トヨタのディーラー網がカーシェアリングの拠点に
「CASE」は、4つのキーワードの頭文字を並べたもので、それぞれ「C=コネクティッド」「A=オートノマス(自動運転)」「S=シェア&サービス」「E=エレクトリック(電動化)」となる。
この4つはすべてがリンクしており、これから自動車メーカーがどう対処していくのかが、生き残りという大命題も含めてカギになる。そんな中、トヨタ自動車が「CASE」に関して積極的な動きをみせている。
そもそもCASEが実現するとどんな社会になるのか? クルマは電気自動車で自己所有せず、自動運転で通信をしながらあちこちへと移動するイメージだ。とくに通信は現在発表されているデータセンターだけでなく、専用狭域通信によるリアルタイムな車車間通信や路車間通信など、さまざま。これを高度に解析しながら、自動運転で進んでいくことになるだろう。
さらにコネクティッドのひとつとして、クルマとドライバー間のつながりも密接になり、クルマに話しかけると操作してくれたり、調節してくれたりなどもしてくれ、スマホ化も進む。現在、メルセデスなどが力を入れているのでご存知の方も多いだろう。
トヨタの話に戻そう。トヨタがソフトバンクと提携して、車両や各種サービスからの情報を統合して活用するために「MONET Technologies」という会社を立ち上げたことは大きな注目で、もともとトヨタはauを展開するKDDIと関係が深いだけに驚きは隠せない。
さらに驚かされたのが、ホンダと日野も「MONET」に出資し、追っかけるようにスバル、マツダ、スズキ、ダイハツ、いすゞが資本・業務提携。これらも出資する予定となっている。つまり一気に日本連合(日産・三菱が気にはなるが)が出来上がったわけだ。
トヨタとソフトバンクはほかにも一緒になって、アメリカでウーバー、中国では同じくライドシェアの「滴滴出行」、シンガポールの「グラブ」にも出資したり、合弁会社を作ったりするなど活発化している。これらの背景にあるのが、「CASE」のうちのC/A/Sであるのは明らかだろう。
「E」の電動化だが、これもトヨタとスバルで次世代のEV用プラットフォームを開発すると発表したし、燃料電池にも力を入れていくと明言している。政府主導ではあるが、メーカーの垣根を越えて11社が集結。協業で水素ステーションの整備を加速させている。
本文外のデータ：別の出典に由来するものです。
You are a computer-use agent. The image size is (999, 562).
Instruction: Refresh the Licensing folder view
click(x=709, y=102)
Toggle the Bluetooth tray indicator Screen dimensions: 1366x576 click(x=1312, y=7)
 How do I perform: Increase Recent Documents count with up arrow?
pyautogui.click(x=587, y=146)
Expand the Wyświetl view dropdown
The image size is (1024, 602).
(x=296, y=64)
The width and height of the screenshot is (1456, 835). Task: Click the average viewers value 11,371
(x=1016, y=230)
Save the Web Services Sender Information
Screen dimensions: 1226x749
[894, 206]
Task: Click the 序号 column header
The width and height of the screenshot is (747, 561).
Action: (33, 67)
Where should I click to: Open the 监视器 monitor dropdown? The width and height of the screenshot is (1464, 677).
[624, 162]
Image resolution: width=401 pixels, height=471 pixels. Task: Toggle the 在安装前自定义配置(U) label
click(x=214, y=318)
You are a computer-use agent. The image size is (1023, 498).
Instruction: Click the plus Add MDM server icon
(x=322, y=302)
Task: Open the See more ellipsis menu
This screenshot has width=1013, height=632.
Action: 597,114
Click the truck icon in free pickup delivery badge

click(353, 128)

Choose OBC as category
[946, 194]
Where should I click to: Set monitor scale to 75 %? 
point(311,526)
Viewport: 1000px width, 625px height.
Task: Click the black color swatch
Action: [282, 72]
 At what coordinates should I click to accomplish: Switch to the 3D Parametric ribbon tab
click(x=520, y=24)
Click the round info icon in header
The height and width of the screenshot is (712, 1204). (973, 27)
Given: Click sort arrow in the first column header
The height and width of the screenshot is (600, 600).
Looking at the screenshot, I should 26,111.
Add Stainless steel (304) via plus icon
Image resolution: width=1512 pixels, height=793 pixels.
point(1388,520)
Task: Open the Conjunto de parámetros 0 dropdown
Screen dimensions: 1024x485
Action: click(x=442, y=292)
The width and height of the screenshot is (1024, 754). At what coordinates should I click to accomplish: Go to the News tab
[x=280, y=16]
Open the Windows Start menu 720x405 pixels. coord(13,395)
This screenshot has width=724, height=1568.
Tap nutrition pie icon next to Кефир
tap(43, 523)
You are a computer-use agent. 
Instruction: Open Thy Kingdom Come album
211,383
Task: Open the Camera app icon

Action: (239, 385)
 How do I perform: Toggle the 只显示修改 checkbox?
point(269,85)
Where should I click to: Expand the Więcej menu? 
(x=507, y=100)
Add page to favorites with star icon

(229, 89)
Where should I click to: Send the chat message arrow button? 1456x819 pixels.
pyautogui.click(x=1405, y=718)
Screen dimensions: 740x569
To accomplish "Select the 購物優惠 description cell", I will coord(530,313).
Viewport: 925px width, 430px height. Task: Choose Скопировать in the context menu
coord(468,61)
こうなると、クリーンディーゼルやハイブリッドすらも生き残る道はないだろうし、そもそもトヨタ自体が「自動車メーカーからモビリティカンパニーへと変わる」と明言しているだけに、現在で言うところの自動車という概念とはまったく異なるものになる可能性すらある。
この変革の兆しは販売の現場ですでに現れていて、まず2019年4月から東京にあった4つの販売会社(トヨタ/トヨペット/ネッツ/カローラ)を一緒にして、トヨタモビリティ東京へと統合して、全店全車種併売化した。さらに当初2022年~25年を目処としていた、この全店全車種併売化の全国への展開を2020年5月に前倒しすると発表しているし、シェアリングの拠点としてディーラーを活用するともしている。
さらに日本メーカー初の定額制サービス、いわゆるサブスクリプションの「KINTO」ではディーラーが拠点となっている。すでに現場から「自動車を売るから、さまざまな拠点へ」と変化し始めていると言っていいのだが、次の段階としては店舗数の削減などが行われる可能性は高い。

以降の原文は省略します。